Easter arrives and we celebrate the entire week, in fact we call it ‘Passion Week’ and we have special feast days the Sunday before (Palm Sunday), Thursday (Maundy Thursday), Friday (Good Friday), Saturday (Holy Saturday), and Easter Sunday (Sunrise service, Passion plays, etc-etc).
Or…we celebrate the coming of ‘spring’ with bunnies, flowers, and chocolate.
After Easter we head right into ‘Pentecost Sunday’ which is a celebration of the coming of the Holy Spirit to the faithful, which becomes the ‘Church’. We celebrate this ‘feast’ in early June. Without ‘Pentecost’…we would not be here. There would be no Church. Jesus would be a historical figure that said some outlandish things and had some mystery surrounding His death, but not alive and well within the hearts of the faithful.

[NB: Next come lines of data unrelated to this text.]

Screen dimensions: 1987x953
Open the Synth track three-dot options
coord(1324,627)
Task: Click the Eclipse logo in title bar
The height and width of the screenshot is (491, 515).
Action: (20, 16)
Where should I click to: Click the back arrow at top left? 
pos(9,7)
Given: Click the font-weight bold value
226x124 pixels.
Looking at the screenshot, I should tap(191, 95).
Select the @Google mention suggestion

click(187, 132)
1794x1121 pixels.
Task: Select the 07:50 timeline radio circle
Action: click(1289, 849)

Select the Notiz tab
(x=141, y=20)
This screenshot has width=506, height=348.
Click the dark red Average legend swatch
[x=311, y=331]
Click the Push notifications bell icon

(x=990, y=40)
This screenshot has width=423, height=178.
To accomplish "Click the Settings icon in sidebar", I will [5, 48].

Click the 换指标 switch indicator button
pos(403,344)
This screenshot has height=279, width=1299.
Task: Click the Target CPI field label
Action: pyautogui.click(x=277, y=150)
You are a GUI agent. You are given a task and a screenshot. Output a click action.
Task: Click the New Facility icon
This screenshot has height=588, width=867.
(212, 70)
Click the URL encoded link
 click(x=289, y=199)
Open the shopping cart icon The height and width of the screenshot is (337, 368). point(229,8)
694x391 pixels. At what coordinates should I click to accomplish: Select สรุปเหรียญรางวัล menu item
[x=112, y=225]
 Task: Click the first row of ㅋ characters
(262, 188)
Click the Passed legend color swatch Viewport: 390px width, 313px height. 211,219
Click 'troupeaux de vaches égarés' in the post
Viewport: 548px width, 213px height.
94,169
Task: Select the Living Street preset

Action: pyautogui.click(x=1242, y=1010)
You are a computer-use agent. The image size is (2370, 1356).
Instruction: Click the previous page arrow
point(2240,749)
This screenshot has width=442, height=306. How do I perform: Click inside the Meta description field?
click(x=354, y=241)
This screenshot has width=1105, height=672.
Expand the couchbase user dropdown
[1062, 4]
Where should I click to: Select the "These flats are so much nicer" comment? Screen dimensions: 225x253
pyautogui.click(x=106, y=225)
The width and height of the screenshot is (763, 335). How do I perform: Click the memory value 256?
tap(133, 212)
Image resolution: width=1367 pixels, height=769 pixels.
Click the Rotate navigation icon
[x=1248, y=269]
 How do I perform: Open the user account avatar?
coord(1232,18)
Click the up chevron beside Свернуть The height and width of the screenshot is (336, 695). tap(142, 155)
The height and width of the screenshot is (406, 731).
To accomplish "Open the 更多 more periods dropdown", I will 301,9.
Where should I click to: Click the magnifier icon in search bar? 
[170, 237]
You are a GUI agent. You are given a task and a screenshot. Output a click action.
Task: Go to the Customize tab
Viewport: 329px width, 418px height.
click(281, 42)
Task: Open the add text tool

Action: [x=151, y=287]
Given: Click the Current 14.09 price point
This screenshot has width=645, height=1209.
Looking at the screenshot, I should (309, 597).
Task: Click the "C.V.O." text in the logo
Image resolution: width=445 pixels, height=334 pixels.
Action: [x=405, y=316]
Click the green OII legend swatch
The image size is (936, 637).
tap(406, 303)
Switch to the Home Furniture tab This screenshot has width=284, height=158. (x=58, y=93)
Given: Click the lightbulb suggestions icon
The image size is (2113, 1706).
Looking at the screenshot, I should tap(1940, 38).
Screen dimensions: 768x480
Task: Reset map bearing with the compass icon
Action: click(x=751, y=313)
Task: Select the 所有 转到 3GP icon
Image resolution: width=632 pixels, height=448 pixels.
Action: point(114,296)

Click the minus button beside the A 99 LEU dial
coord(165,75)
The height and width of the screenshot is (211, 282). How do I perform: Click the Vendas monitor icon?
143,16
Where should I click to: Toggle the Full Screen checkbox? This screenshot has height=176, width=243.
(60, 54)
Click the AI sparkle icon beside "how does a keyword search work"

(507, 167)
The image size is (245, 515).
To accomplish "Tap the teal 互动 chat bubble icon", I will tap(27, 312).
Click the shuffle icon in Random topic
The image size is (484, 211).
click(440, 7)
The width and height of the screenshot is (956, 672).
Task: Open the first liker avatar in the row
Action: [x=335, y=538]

Or…we can celebrate warmth and sun. Spend our weekends at the lake, at the beach, at the pool, at the ballpark watching baseball.
Here is the point…All time is a gift of God and intended to be sacred. God created a rhythm of ‘feast’ days with our spiritual ancestors the Jews. This rhythm was intended to be carried into Christianity to remind us that time is sacred, time is a gift, time is God’s. Our culture has attempted to steal time from God and create its own rhythms of life that revolve around things not of Him. Lets be aware of the theft…and return to Him what is rightfully His…sacred time. Let us be the ‘Church of our own history’ and recapture those practices that caused us to stand strong under immense persecution, to love when love was impossible, to serve when we had nothing left to give.